The community chose to cast the girls and women to the side in order to protect the boys and men. Vee’s comments remind us that those in power will always seek, by whatever means necessary, to maintain power and to squash any revelation of the truth that would cause their power to collapse. Her narration, as well, calls to mind the phrase “boys will be boys,” a phrase used to justify the actions of teenagers on the cusp of adulthood, specifically to justify sexual assault. Thinking about this phrase, I thought back to Brett Kavanaugh’s Supreme Court confirmation hearing and Dr. Christine Blasey Ford’s testimony detailing how Kavanaugh sexually assaulted her in high school.

During the hearing, as Megan Garber wrote, a lot of talk surrounded that phrase, specifically “about the liminal space that separates adulthood and its stark accountabilities from the heady years that precede them.” While we all did things during our liminal years that we regret, sexual assault and other such acts of violence should not fall under “boys will boys” because they, as Garber continues, highlight “cruelty” and “entitlement” and are, plain and simple, “violence” and assault.” The phrase casts disbelief on Dr. Ford’s experiences, just as the town does on Vee, El, and Jessica. “It normalizes,” as Garber states, and “erases the specific details of [victims’] stated recollections with the soggy mop of generalized male entitlement.”

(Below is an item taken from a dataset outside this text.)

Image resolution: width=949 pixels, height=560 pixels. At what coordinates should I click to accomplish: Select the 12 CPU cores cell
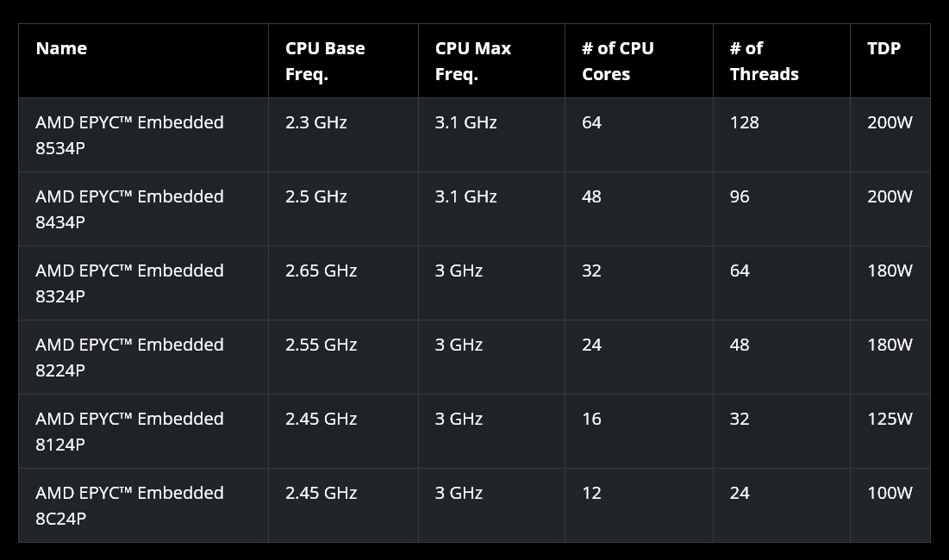pyautogui.click(x=591, y=494)
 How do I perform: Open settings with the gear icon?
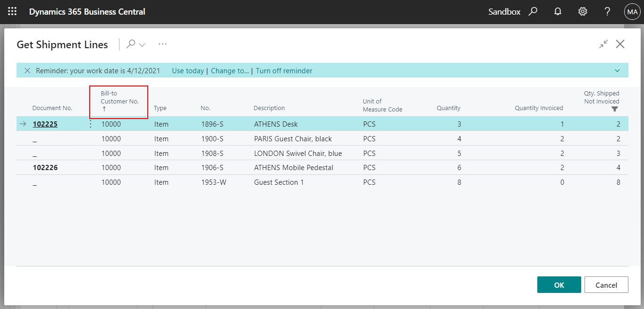(582, 11)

Along with all of this, it solidifies power. A White House lawyer at the time, when asked if the administration would withdraw Kavanaugh’s nomination in light of Dr. Ford’s accusations, said that it would not withdraw the nomination. In fact, the lawyer told Politico , it would have the opposite effect because “[i]f somebody can be brought down by accusations like this, then you, me, every man certainly should be worried. We can all be accused of something.” The lawyer’s statement suggests that every man in power has something to hide, something to keep secret, something that must be kept hidden. The lawyer’s comments also suggest that the crime isn’t what the man did but rather getting caught for the assault and violence, because getting caught would lead to their downfall.

No woman should fear being believed. No woman should have to watch every step they make in order to survive. As I finished The Low, Low Woods, I kept thinking, as well, about two songs: Dessa’s “Fire Drills” and War on Women’s “Lone Wolves.” These two songs highlight the themes of The Low, Low Woods, specifically the fact that we have created society where women must be hyper vigilant in order to merely survive. This constant state of vigilance hinders individuals’ lives because it causes them to always remain alert, denying them a moment of calm.

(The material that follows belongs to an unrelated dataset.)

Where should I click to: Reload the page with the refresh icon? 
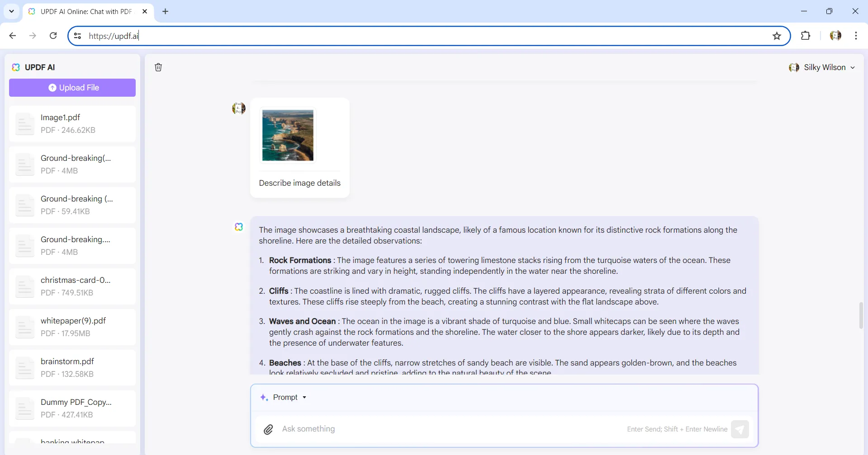pos(53,36)
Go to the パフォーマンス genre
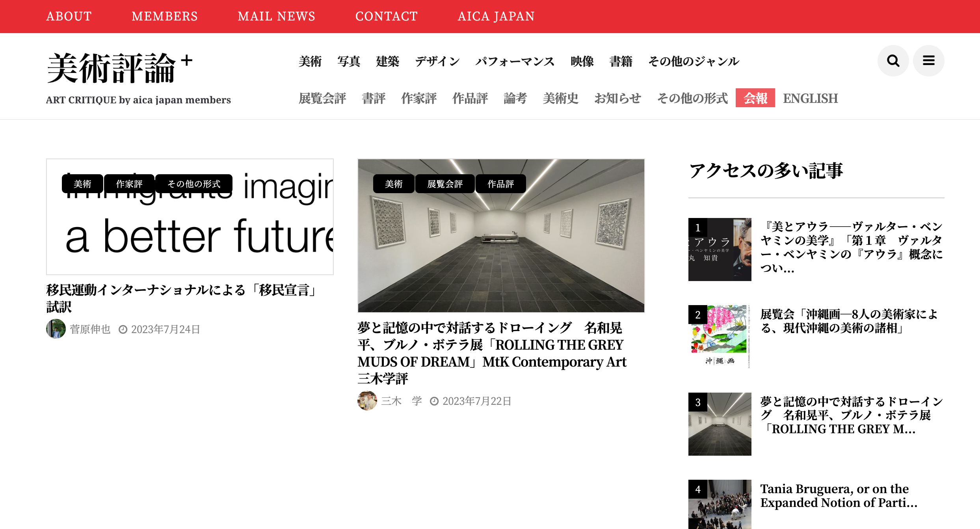980x529 pixels. pos(515,61)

Dessa sums this up in “Fire Drills,” specifically in the third verse where she raps that instead of telling girls, from a young age, “Go out and be brave” we tell them, “Be careful, stay safe.” We hinder their ability to live, and as Dessa points out, women deserve more “than mother fucking vigilance” because it’s hard to “make a difference if the big ambition is simply standing sentry to your innocence.”

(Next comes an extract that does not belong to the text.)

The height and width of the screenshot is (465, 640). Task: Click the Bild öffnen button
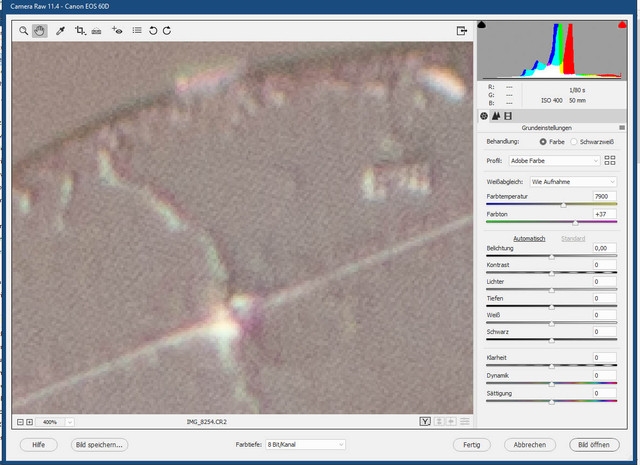point(593,444)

Likewise, Shawna Potter points out the constant vigilance that women must engage with as she sings on “Lone Wolves,” “You act butch, pretend, hide yourself, you find your exits, and you work to improvise weapons.” In order to survive, the woman must be aware of exits, escape plans, and ways to fight back if need be. That shouldn’t be the case, but, as Potter continues, “They don’t care you live. They don’t care if you die. It’s only been about control.” The control is the key. Nothing surpasses it. That is why “boys will be boys” and why the leaders of Shudder to Think don’t criminalize the boys for their actions but merely chastise them for “getting caught.”